Ответа на риторический вопрос не последовало. Огюстен кивнул:
— Я так и думал… Итак, рано или поздно всемогущий маг оказывался в положении… м-м-м… чревоугодника, у которого пропал аппетит. Что делать, если привычные удовольствия опостылели, и все взлелеянные с детства мечты — сбылись?! И тут маг замечает, что вокруг него ошивается масса людей, у которых желания намного превышают возможности. Условно говоря, голодных, которые с завистью таращатся на чревоугодника и думают: «Эх, я бы на его месте!!!» Конечно, чревоугодник может вступить на путь альтруизма и накормить голодных — еды, или силы, хватит на всех (чем больше этих всех, тем больше будет еды!), но вот незадача — последнего мага-альтруиста из благодарности прибили к кресту!

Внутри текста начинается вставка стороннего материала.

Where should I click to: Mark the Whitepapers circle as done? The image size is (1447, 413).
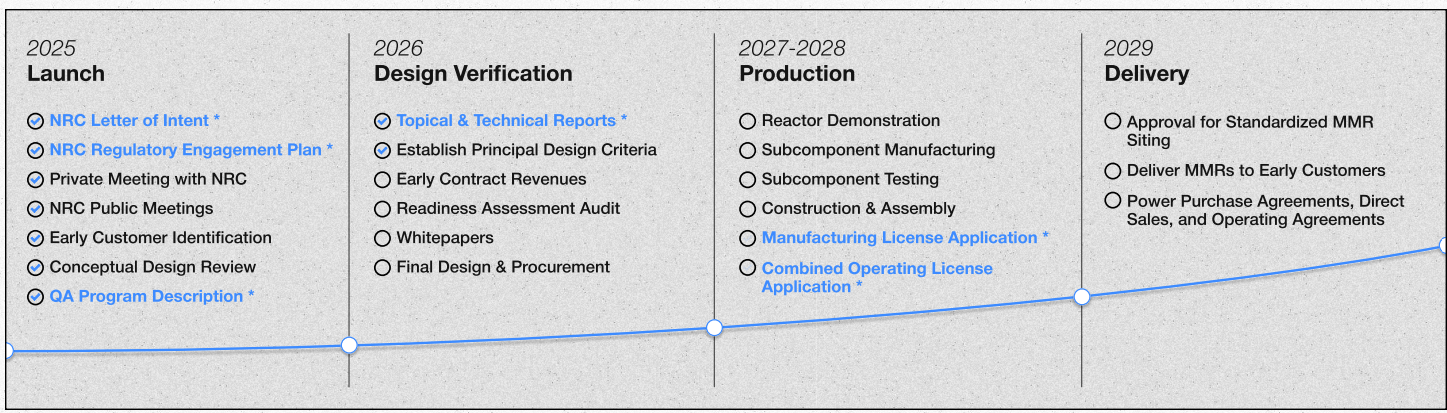(382, 238)

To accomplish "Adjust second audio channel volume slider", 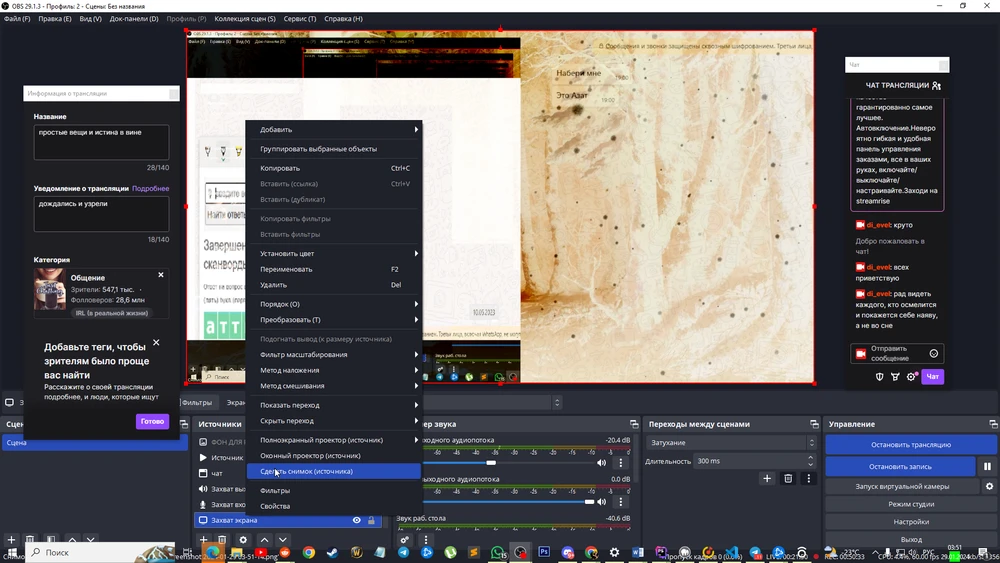I will click(508, 502).
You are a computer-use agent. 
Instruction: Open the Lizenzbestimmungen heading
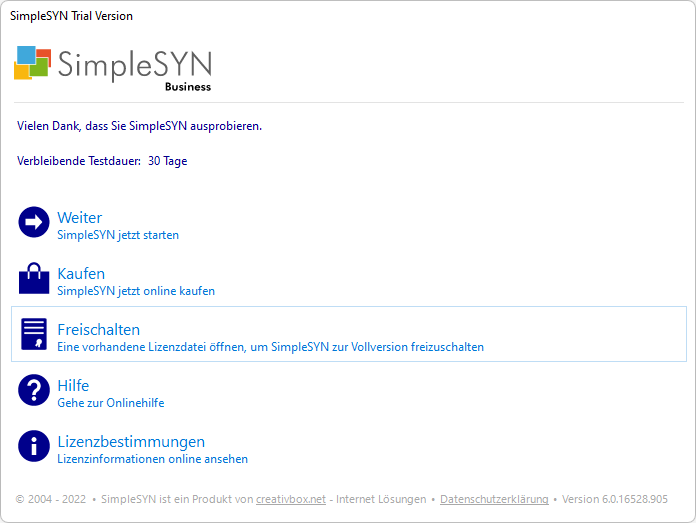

Тут уж поневоле призадумаешься, стоит ли метать бисер перед свиньями и не лучше ли пустить этих свиней на ветчину? И тогда маг делает то, на что не способен ни один чревоугодник в мире. Маг присваивает себе чужой аппетит. Он начинает кормиться за счет аппетитов своих подданных. Отсюда — феоды, отсюда — крестьяне, отсюда — конвенция, отсюда — магические войны и прочее, прочее, прочее…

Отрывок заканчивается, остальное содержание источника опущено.